Please copy, exactly and with no pictures, only the lines from the one containing "Instruction: Launch Valley of the Gods slot" through the last line of the records.

(Source data)

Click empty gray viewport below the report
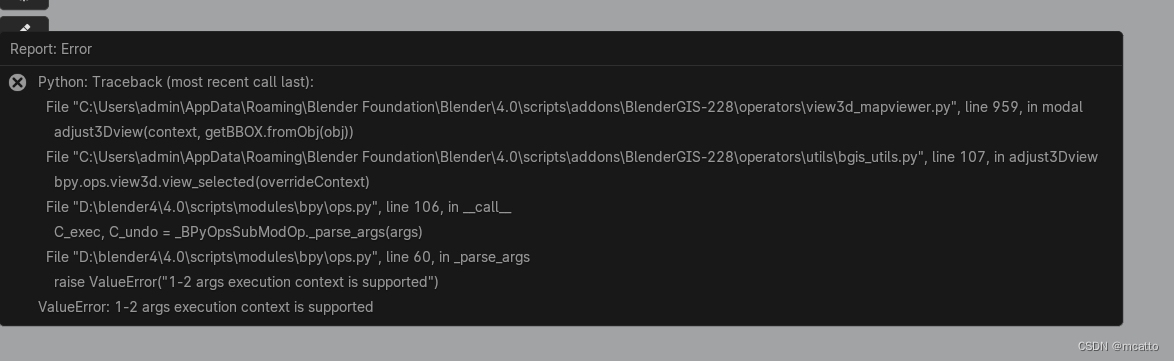click(x=524, y=343)
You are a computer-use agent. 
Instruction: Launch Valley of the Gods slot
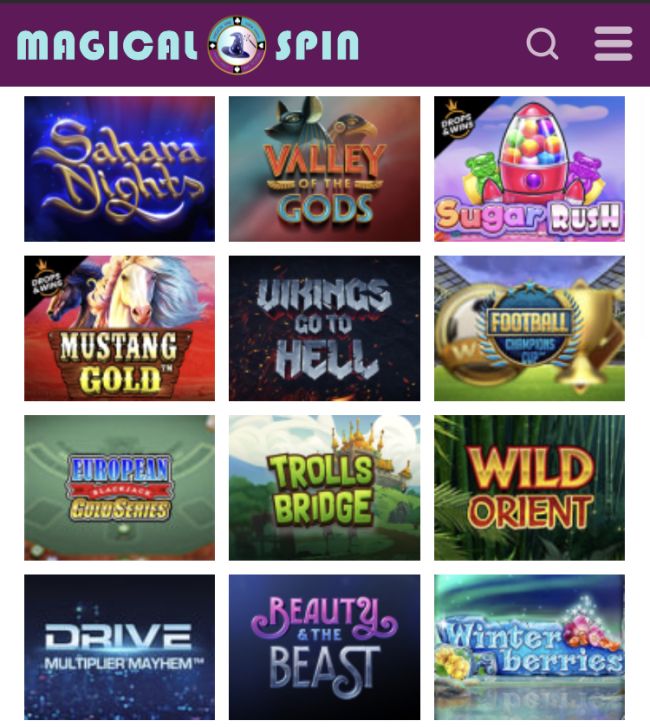click(x=325, y=169)
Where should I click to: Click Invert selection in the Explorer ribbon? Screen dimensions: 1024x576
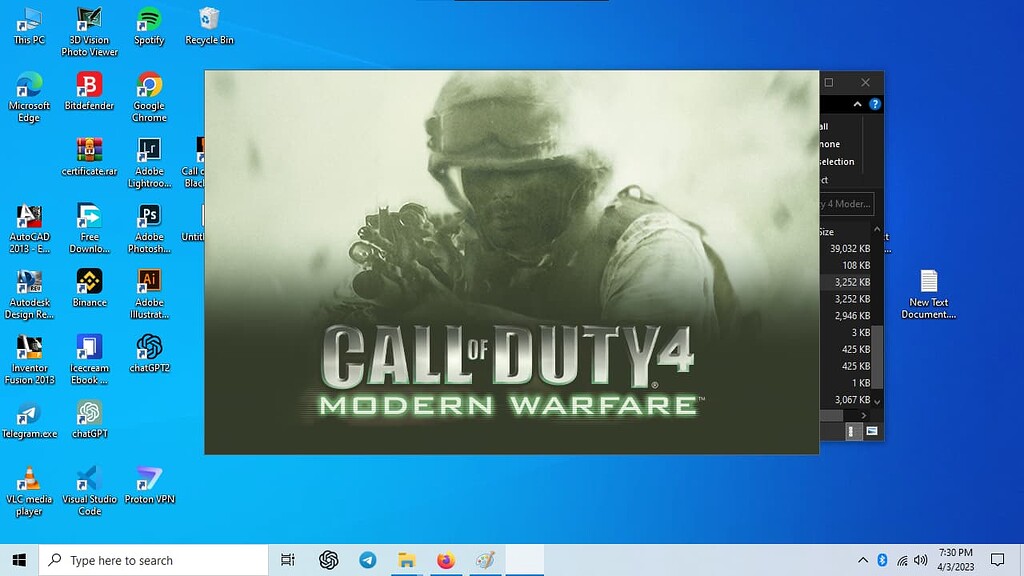tap(838, 162)
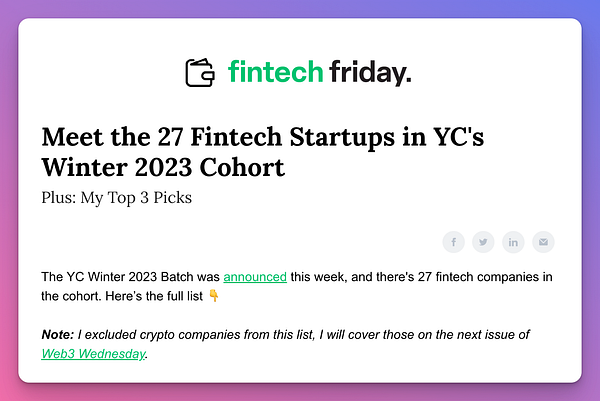Image resolution: width=600 pixels, height=401 pixels.
Task: Follow the Web3 Wednesday link
Action: coord(93,354)
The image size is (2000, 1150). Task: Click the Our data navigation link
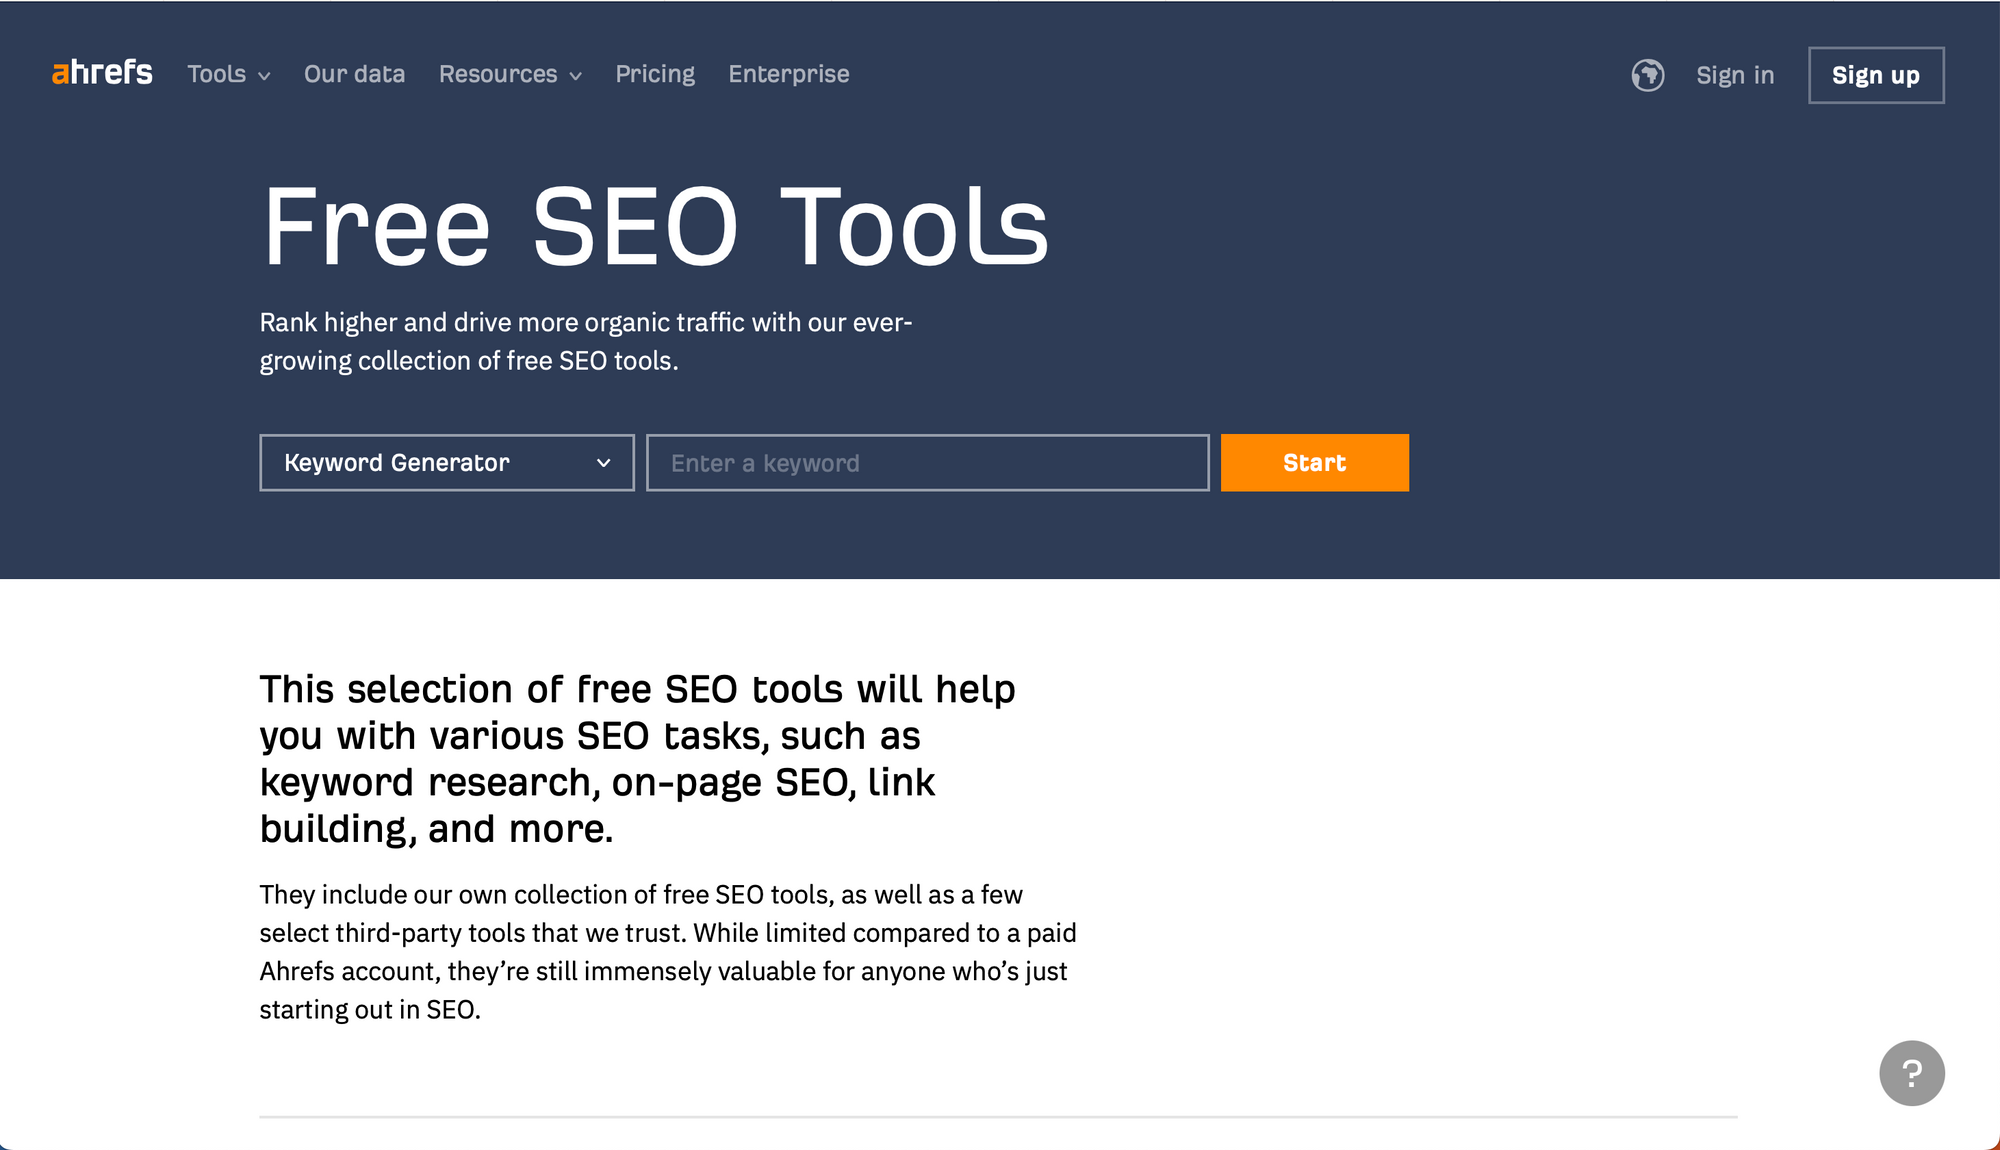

(End Source data)

▶ **Answer section**
Instruction: Launch Valley of the Gods slot
click(x=325, y=169)
Where should I click to: Click Invert selection in the Explorer ribbon? Screen dimensions: 1024x576
tap(838, 162)
Image resolution: width=600 pixels, height=401 pixels.
Task: Follow the Web3 Wednesday link
Action: coord(93,354)
The image size is (2000, 1150). Task: Click the Our data navigation link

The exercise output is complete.